Trouble getting the bar off the ground in a deadlift – add in some deficit deadlifts, standing on plates to work the bottom half of this lift
Trouble locking out the deadlift – add rack/block pulls, set the height at your sticking point
Technical and % work: Once again, if you always just go as heavy as possible every time you come to the gym your overall progress will slow. This is amplified in the Olympic lifts because of the level of technical difficulty.
Technique work: adding in barbell complexes with an extremely light weight as a warm up will allow you to get a lot of repetitions in while your body gets loose.

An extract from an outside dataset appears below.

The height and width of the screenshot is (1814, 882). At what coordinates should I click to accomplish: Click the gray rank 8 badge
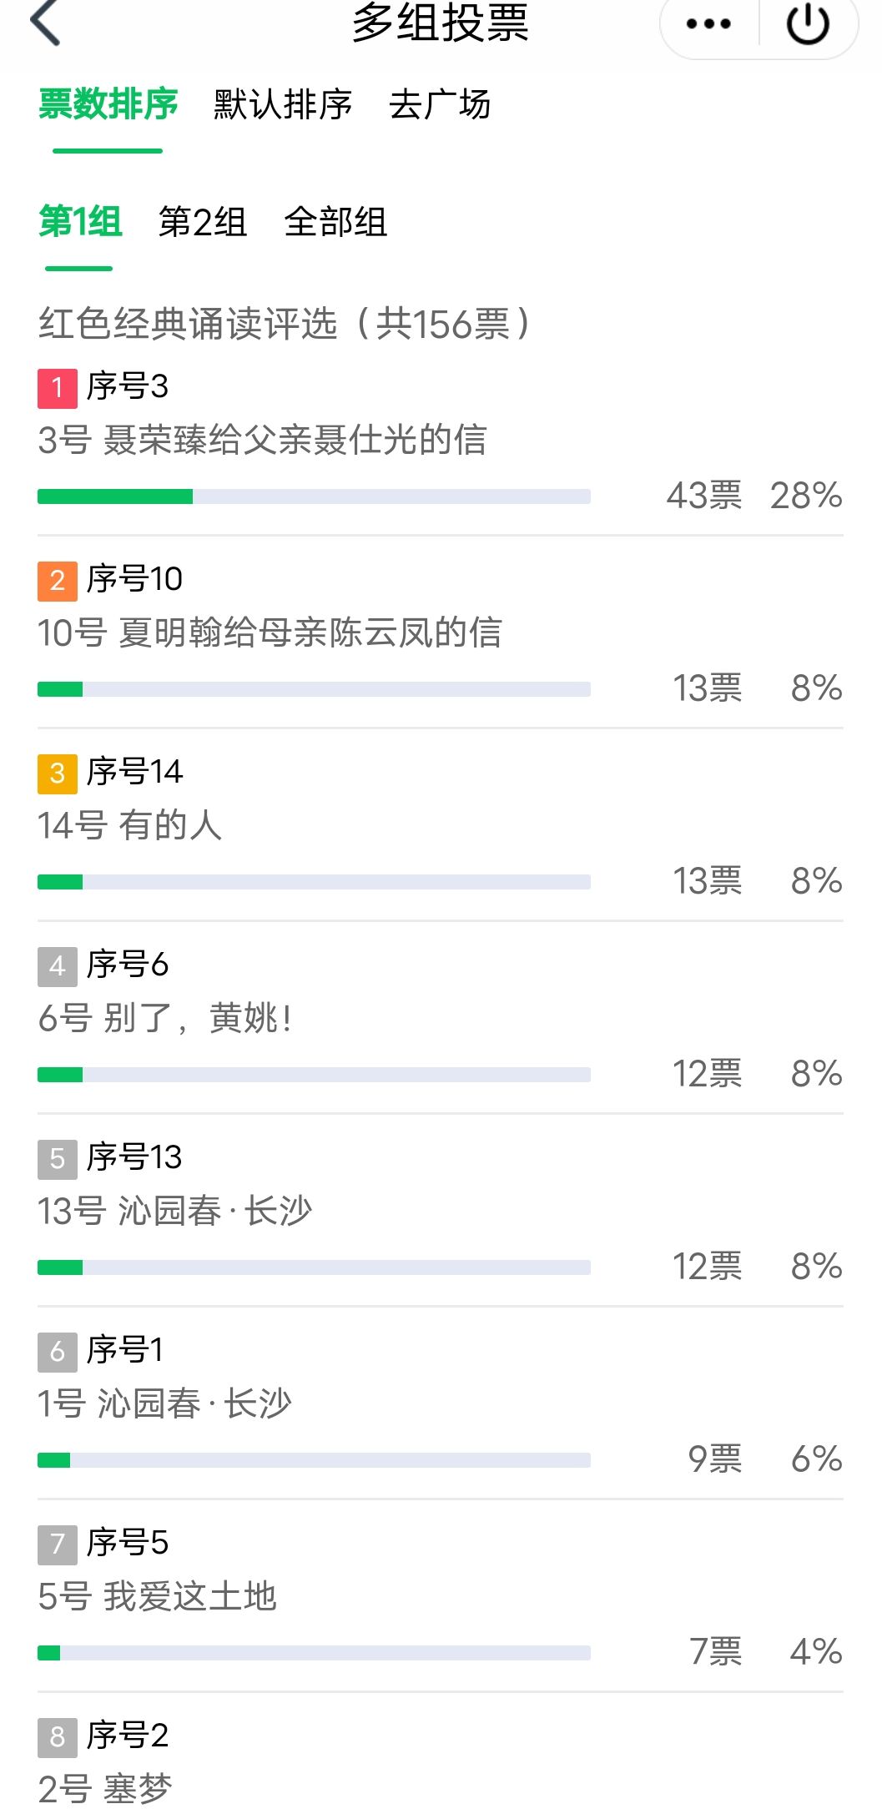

Example: Clean/Snatch Deadlift, Hang Power Clean/Snatch, Front Squat/Overhead Squat. 3 to 5 sets of 5 to 10 reps
% Work: 1-5 reps in the 70-80% range for 10-20 sets. The best way to complete this is in an EMOM (lower reps) or every 90s or 2min (higher reps). This will allow you to lock in your technique on moderate to heavy weights instead of always trying to max out.

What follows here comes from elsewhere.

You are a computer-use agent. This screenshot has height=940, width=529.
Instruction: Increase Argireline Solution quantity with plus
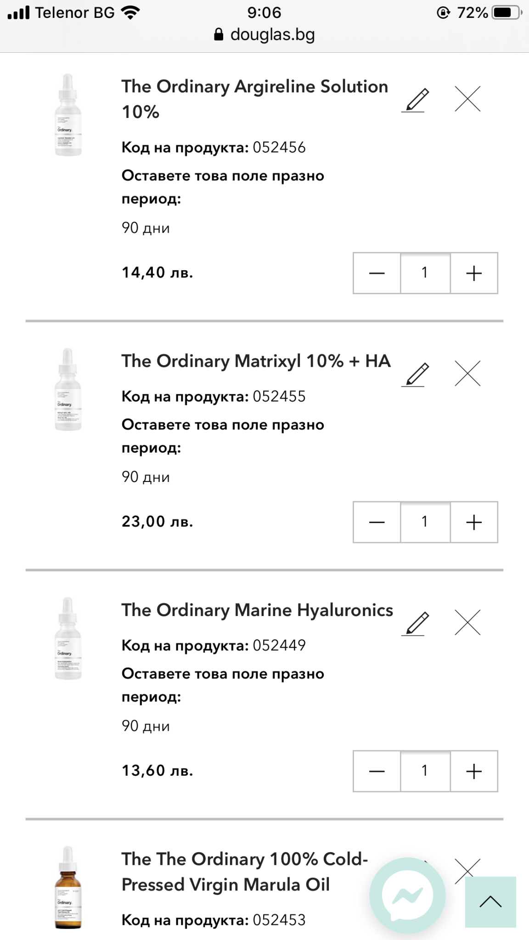(x=474, y=273)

GET YOUR MIND RIGHT: Don’t think you are, know you are. If you don’t think you can lift the weight, you won’t. Your mind is like a video recorder. If you say to yourself, “Don’t miss this lift.” or “Don’t let your elbows drop.” That is exactly what your mind just pictured, therefore that is probably what you will do. Replace those statements with, “Rip this bar off the ground.” and “Keep your elbows up.” This accomplishes what you wanted because your mind pictured success instead of failure. Consistently hitting big weights and personal records is just as challenging mentally as it is physically. Practice positive self-talk and positive feedback every day in your workouts. Frustration comes along with training, but don’t get mad…get better.
If you have no plan, you plan to fail. Find what works for you and take action. Hard work breeds confidence. The more consistent work you put in the more confident you will be to crush those PR’s.